--- Start of Supplied passage ---

[mos-ak] Fwd: MOS-AK / IEEE-EDS-MQ / SSB-MOS Workshops at THM - Deadline extended

Dear colleagues and friends, 

please note that the registration deadline for the

Joint Spring MOS-AK Workshop and 

Symposium on Schottky Barrier MOS (SB-MOS) devices with 

IEEE EDS Mini-Colloquium on „Non-conventional Devices and Technologies" 

has been extended. 

The event hosted by THM will take place in Zoom as live presentations Sept. 29 to Oct. 1. 

Please register until Sept. 25 by use of IEEE vTools: 

https://meetings.vtools.ieee.org/m/205571
The registration is for free. 

Preliminary program: 

https://ssbmos.blogspot.com/p/programm-2020.html and 

http://www.mos-ak.org/giessen_2020

Registered attendees will receive the Zoom link for the event a few days before via email from vTools.

--- End of Supplied passage ---
--- Start of Records shown ---

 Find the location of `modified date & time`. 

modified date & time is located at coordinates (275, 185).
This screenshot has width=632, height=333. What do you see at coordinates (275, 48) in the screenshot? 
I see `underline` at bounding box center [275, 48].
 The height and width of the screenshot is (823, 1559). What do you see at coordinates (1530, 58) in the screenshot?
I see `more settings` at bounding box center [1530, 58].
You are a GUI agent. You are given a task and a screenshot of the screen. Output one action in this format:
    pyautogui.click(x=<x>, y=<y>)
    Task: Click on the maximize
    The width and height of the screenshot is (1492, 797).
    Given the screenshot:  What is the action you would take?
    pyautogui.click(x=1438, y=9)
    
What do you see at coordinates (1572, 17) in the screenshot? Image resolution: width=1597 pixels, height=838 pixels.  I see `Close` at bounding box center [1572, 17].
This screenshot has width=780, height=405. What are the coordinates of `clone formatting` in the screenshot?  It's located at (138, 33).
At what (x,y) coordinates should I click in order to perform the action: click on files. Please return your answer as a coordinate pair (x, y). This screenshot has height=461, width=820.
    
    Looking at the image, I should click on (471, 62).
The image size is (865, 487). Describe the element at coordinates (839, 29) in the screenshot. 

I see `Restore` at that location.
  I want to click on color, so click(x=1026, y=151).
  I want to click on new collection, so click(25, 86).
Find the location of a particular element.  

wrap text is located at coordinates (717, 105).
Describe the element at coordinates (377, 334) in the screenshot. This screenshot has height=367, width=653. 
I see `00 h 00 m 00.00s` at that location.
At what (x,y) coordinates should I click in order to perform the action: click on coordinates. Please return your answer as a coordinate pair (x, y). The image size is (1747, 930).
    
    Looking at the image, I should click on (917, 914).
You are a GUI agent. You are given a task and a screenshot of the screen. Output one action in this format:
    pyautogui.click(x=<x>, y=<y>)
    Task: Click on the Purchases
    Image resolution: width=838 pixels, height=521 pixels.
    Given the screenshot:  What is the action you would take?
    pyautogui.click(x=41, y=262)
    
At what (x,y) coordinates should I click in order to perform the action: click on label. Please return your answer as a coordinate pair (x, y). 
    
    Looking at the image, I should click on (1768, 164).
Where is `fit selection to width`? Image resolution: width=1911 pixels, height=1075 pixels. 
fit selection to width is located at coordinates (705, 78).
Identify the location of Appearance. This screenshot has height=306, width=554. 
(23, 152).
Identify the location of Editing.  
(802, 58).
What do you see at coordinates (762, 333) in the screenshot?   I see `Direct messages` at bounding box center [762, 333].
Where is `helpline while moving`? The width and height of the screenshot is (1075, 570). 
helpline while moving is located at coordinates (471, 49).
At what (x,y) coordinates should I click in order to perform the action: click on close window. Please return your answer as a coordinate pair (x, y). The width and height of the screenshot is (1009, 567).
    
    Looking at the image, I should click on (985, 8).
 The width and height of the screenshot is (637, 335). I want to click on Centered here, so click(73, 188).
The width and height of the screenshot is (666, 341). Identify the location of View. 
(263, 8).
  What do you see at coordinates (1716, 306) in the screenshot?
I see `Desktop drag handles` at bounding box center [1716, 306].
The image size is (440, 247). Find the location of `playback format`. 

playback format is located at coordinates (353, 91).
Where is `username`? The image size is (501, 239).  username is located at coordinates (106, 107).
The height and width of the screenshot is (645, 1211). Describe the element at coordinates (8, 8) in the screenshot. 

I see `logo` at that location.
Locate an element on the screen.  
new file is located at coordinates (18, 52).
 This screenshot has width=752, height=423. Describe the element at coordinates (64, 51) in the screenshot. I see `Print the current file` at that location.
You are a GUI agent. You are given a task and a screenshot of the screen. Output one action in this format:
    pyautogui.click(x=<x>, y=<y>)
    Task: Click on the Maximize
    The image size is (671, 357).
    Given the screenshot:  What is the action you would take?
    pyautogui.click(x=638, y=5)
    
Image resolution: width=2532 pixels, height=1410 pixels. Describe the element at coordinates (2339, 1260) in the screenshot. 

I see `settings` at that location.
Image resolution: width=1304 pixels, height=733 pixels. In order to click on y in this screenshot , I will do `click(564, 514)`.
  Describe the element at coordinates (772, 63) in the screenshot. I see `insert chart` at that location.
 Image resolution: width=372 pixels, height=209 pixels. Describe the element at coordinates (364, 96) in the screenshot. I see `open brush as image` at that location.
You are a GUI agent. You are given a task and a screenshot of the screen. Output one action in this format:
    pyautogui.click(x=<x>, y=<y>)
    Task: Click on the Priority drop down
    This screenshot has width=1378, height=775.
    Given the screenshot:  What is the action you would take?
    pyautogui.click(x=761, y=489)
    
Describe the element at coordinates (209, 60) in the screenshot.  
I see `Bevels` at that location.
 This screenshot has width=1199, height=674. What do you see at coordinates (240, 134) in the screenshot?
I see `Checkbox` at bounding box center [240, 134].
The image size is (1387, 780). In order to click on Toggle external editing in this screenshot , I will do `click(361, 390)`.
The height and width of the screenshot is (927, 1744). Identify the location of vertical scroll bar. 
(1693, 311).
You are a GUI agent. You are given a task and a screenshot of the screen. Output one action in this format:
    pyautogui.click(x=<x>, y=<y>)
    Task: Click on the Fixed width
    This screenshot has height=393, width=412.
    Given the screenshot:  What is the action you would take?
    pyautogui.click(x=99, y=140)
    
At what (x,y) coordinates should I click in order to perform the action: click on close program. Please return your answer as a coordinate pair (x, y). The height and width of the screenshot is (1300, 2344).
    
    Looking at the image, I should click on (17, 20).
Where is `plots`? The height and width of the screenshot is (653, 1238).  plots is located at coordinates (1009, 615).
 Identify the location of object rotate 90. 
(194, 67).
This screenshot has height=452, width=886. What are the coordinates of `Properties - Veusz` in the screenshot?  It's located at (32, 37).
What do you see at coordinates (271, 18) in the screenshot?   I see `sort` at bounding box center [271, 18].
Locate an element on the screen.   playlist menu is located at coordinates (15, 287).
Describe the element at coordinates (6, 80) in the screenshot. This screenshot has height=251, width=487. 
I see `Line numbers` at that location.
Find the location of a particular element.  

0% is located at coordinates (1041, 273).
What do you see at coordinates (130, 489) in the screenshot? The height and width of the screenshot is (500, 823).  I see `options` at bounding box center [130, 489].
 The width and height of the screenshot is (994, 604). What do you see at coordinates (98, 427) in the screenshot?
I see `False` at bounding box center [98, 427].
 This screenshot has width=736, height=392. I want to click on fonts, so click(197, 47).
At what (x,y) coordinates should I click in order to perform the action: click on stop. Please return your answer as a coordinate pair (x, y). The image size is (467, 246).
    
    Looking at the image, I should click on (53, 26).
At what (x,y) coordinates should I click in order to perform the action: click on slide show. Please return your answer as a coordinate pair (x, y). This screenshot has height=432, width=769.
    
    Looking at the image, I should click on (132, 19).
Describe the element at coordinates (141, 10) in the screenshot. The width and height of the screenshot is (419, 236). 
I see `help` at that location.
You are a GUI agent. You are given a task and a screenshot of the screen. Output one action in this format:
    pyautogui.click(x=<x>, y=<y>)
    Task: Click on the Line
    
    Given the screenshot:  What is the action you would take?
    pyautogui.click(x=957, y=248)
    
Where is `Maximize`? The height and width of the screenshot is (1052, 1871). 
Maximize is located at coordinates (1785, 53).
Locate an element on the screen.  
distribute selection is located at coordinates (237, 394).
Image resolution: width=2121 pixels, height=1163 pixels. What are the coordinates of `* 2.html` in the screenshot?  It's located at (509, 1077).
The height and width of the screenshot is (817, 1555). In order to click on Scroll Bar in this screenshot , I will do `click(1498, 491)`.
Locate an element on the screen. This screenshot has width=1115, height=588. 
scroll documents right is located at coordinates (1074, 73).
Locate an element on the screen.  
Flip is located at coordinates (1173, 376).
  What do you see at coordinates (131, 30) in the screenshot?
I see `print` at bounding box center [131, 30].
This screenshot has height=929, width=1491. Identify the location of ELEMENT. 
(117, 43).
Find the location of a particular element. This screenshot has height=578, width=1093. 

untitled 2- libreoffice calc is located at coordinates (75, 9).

--- End of Records shown ---

— Stated task 1 —
Can you reproduce the part of the workshop announcement that opens with the words containing "Symposium on Schottky" and closes with "is for free."?
— Stated task 2 —
Answer these questions about the workshop announcement:
(a) By what date must attendees register?
(b) Through what platform will the live presentations be held?
(c) How much does registration cost?

— Problem solution 1 —
Symposium on Schottky Barrier MOS (SB-MOS) devices with 

IEEE EDS Mini-Colloquium on „Non-conventional Devices and Technologies" 

has been extended. 

The event hosted by THM will take place in Zoom as live presentations Sept. 29 to Oct. 1. 

Please register until Sept. 25 by use of IEEE vTools: 

https://meetings.vtools.ieee.org/m/205571
The registration is for free.

— Problem solution 2 —
(a) Sept. 25
(b) Zoom
(c) Nothing; registration is free.